### EXTRACT TO READ:
───

PROMISSORY NOTE

Contract Categories: Business Finance - Note Agreements
EX-10.3 3 exh103firstequity.htm PROMISSORY NOTE Exhibit 10

Exhibit 10.3

PROMISSORY NOTE


$ 387,186.00

Salt Lake City, Utah

                      September 30, 2009


1.

FOR VALUE RECEIVED, Flexpoint Sensor Systems, Inc. hereinafter referred to as “Maker”, hereby unconditionally promises to pay to First Equity Holdings Corp., hereinafter referred to as “Holder”, or its order, at 2157 Lincoln St, Salt Lake City, Utah 84106, or such other place as designated by Holder, without set off or deduction, all sums up to a total of Three Hundred Eighty-seven Thousand One Hundred Eighty-six Dollars ($387,186.00) lent to Maker by Holder.  Said principal being payable as follows:


This Promissory Note (hereinafter the “Note”) is payable and Maker shall pay this Note in full including the principal balance, any accrued interest, and all other costs, fees and charges hereunder on or before March 31, 2011 (“Maturity Date”).  Except in the event Holde r elects to extend the Maturity Date and Late Rate (as defined below), this Note shall bear interest at a rate equal to Ten Percent (10%) per annum.    This Promissory Note is secured by business equipment and at the Holder’s option may be converted to common stock of Flexpoint Sensor Systems, Inc.  at $.15 per share.



If any payment under this Note is not paid when due, the outstanding principal balance of this Note shall be immediately due and such unpaid amounts shall bear interest (“Late Rate”), from the date thereof until the date of such payment, at a rate per annum equal to fifteen percent (15%).


2.

 

Maker, at Maker’s option at any time, may prepay the amounts required herein.


3.

───

### WHAT THIS TASK INVOLVES:
Reproduce word for word the passage of the promissory note that opens with the words containing "This Promissory Note (hereinafter" and closes with "fifteen percent (15%).". Rely solely on the promissory note.

### RECORDED DATA:
───

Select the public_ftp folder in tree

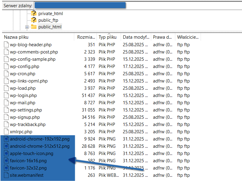point(48,20)
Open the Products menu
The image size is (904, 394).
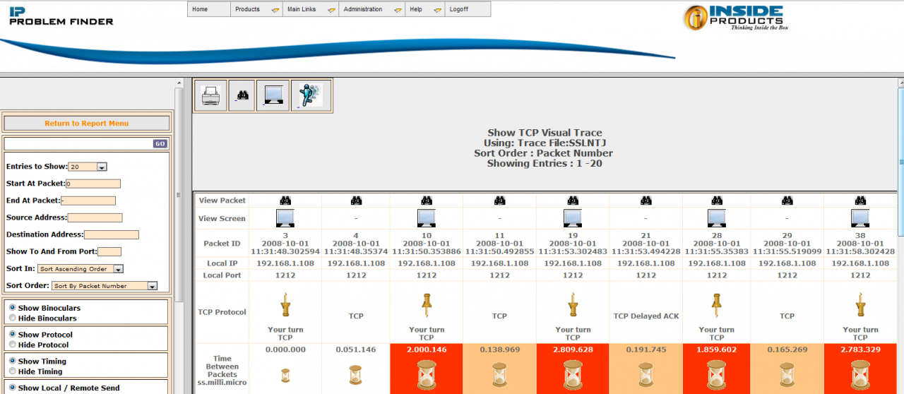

───

### THE RESPONSE:
This Promissory Note (hereinafter the “Note”) is payable and Maker shall pay this Note in full including the principal balance, any accrued interest, and all other costs, fees and charges hereunder on or before March 31, 2011 (“Maturity Date”).  Except in the event Holde r elects to extend the Maturity Date and Late Rate (as defined below), this Note shall bear interest at a rate equal to Ten Percent (10%) per annum.    This Promissory Note is secured by business equipment and at the Holder’s option may be converted to common stock of Flexpoint Sensor Systems, Inc.  at $.15 per share.



If any payment under this Note is not paid when due, the outstanding principal balance of this Note shall be immediately due and such unpaid amounts shall bear interest (“Late Rate”), from the date thereof until the date of such payment, at a rate per annum equal to fifteen percent (15%).